In November, Brendan Borrell wrote about eBay's coming ban on the sale of ivory products and why it may not be such a great idea. The ban goes into effect Thursday.

African Elephant. Click image to expand.If, like me, you have always wanted to get a carved, elephant-ivory snuff box for that special someone, this holiday season may well be your last opportunity. The online auction site eBay announced on Oct. 20 that it would ban nearly all ivory sales on its auction sites effective Jan. 1. Last month, the company was embarrassed by the International Fund for Animal Welfare, which estimated that it was hosting an elephant-ivory trade in the United States worth $3.2 million per year.

This may seem like another example of corporate greenwashing—a way for the auction site to paper over its misdeeds and parade around as a concerned environmental steward.
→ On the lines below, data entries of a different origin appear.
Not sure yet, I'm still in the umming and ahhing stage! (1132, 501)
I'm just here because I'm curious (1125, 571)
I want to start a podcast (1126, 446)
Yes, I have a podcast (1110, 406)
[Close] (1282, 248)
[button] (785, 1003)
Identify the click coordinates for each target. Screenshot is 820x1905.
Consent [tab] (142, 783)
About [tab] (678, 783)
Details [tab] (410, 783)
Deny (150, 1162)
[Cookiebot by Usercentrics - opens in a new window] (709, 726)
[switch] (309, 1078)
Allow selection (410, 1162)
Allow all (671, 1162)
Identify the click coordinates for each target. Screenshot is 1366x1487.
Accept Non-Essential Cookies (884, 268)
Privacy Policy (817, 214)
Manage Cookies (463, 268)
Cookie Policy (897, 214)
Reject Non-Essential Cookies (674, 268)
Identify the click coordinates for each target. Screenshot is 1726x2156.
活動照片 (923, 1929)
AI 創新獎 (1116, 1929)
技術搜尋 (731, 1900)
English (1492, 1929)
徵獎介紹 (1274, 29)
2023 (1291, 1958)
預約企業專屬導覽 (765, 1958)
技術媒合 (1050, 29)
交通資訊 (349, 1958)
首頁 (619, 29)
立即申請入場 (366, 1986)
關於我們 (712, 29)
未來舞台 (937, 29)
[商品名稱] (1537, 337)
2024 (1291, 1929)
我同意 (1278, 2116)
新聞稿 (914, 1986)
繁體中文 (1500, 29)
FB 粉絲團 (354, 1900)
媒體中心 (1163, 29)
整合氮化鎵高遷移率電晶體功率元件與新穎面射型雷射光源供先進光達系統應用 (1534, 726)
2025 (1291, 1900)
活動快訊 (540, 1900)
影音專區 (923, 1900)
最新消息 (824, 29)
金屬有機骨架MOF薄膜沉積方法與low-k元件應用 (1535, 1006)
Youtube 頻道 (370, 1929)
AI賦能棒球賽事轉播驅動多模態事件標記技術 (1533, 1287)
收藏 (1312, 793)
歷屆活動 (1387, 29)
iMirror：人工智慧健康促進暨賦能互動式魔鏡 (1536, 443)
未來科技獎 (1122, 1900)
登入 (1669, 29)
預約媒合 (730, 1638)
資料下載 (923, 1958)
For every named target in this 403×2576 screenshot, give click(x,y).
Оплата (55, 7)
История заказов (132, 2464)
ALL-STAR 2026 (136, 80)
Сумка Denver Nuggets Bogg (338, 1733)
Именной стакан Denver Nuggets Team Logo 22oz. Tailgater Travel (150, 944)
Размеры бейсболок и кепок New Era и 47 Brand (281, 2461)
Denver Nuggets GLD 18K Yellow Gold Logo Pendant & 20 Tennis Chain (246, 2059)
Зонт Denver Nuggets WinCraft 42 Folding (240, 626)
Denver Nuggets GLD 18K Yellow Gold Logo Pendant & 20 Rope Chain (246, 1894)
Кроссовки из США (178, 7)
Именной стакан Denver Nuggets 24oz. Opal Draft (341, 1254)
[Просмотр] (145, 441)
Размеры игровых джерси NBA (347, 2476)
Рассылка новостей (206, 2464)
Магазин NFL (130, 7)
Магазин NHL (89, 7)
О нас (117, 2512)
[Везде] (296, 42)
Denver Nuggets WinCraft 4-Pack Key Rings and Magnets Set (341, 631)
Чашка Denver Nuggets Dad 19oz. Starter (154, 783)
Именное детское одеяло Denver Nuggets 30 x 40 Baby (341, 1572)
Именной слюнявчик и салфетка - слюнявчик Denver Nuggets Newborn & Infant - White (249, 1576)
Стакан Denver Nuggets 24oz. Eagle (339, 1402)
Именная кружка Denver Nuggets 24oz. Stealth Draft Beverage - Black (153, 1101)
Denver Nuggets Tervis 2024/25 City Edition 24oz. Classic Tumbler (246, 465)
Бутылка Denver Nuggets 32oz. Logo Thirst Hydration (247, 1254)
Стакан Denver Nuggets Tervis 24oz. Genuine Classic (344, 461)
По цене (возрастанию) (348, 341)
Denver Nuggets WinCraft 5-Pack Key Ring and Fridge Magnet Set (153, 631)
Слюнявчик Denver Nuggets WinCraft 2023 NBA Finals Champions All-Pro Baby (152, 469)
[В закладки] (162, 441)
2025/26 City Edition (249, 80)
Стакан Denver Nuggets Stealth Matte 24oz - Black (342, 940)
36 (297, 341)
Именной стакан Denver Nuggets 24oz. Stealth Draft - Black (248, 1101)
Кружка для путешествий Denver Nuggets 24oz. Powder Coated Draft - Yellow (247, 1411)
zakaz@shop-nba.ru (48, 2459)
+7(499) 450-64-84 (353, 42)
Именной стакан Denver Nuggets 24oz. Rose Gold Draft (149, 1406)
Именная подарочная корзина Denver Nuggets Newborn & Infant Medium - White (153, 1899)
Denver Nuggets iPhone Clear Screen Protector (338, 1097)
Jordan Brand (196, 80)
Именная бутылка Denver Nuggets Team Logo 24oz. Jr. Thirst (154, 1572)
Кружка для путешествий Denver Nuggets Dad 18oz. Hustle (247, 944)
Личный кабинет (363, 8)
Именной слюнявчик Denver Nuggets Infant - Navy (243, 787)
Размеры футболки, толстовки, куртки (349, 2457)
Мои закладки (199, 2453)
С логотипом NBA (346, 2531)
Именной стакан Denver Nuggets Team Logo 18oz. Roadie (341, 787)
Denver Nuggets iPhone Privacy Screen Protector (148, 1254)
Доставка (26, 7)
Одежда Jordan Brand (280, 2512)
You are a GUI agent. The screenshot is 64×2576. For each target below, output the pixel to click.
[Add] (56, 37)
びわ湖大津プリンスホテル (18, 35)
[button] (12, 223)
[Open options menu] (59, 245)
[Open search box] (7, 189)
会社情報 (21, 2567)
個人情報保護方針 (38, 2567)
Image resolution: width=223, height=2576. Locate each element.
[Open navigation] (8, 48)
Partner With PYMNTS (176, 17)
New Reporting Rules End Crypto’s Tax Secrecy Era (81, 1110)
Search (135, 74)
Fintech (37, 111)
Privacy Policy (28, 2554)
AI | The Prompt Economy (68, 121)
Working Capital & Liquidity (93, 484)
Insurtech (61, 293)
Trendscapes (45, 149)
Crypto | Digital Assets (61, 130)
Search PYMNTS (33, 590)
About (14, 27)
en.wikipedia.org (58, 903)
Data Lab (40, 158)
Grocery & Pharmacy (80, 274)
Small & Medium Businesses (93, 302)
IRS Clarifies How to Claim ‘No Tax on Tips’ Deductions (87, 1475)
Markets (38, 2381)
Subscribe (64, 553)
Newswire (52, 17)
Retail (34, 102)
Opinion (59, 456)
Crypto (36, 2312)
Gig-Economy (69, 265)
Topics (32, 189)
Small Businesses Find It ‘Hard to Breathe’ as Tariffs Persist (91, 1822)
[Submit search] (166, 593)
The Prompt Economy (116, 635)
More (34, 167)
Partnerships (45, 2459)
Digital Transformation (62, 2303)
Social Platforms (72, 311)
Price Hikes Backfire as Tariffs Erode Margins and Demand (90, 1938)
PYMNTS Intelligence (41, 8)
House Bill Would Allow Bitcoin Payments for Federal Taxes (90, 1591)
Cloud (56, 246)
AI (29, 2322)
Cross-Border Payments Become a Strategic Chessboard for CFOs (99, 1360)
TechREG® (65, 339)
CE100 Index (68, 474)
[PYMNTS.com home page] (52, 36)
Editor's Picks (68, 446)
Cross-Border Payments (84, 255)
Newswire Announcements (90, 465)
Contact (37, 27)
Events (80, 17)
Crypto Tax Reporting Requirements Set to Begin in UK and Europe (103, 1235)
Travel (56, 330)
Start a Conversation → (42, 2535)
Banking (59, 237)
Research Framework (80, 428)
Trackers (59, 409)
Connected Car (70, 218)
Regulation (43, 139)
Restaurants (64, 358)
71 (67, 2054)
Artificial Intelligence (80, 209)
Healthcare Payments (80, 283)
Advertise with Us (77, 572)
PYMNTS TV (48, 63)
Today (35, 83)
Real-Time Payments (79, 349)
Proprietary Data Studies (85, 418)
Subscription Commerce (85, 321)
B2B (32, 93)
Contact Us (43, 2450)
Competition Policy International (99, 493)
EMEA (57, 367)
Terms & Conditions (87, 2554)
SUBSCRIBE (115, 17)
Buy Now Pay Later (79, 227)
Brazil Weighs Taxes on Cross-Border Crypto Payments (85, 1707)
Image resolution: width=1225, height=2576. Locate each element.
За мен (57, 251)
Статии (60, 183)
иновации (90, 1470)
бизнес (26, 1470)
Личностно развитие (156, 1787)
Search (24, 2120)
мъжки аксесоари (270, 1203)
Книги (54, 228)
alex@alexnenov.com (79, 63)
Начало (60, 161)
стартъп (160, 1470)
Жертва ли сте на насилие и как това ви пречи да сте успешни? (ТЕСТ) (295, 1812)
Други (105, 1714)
In fact, the new policy is directly at odds with mainstream conservationists. Just one week after eBay made its big announcement, the Convention on the International Trade in Endangered Species—with support from WWF—was going forward with a one-time auction of government ivory stockpiles from elephants that either died of natural causes or had been culled in population-control programs in four southern African countries. These sales netted $15 million, earmarked for elephant conservation and local community-development programs. Although international laws governing the ivory trade are complex, the truth is that most of the ivory being sold on eBay was totally legal. More to the point, buying ivory online may actually be a good thing for conservation: The more snuff boxes we demand, the better chance that elephants and their ecosystems have to withstand the pressures of modernization.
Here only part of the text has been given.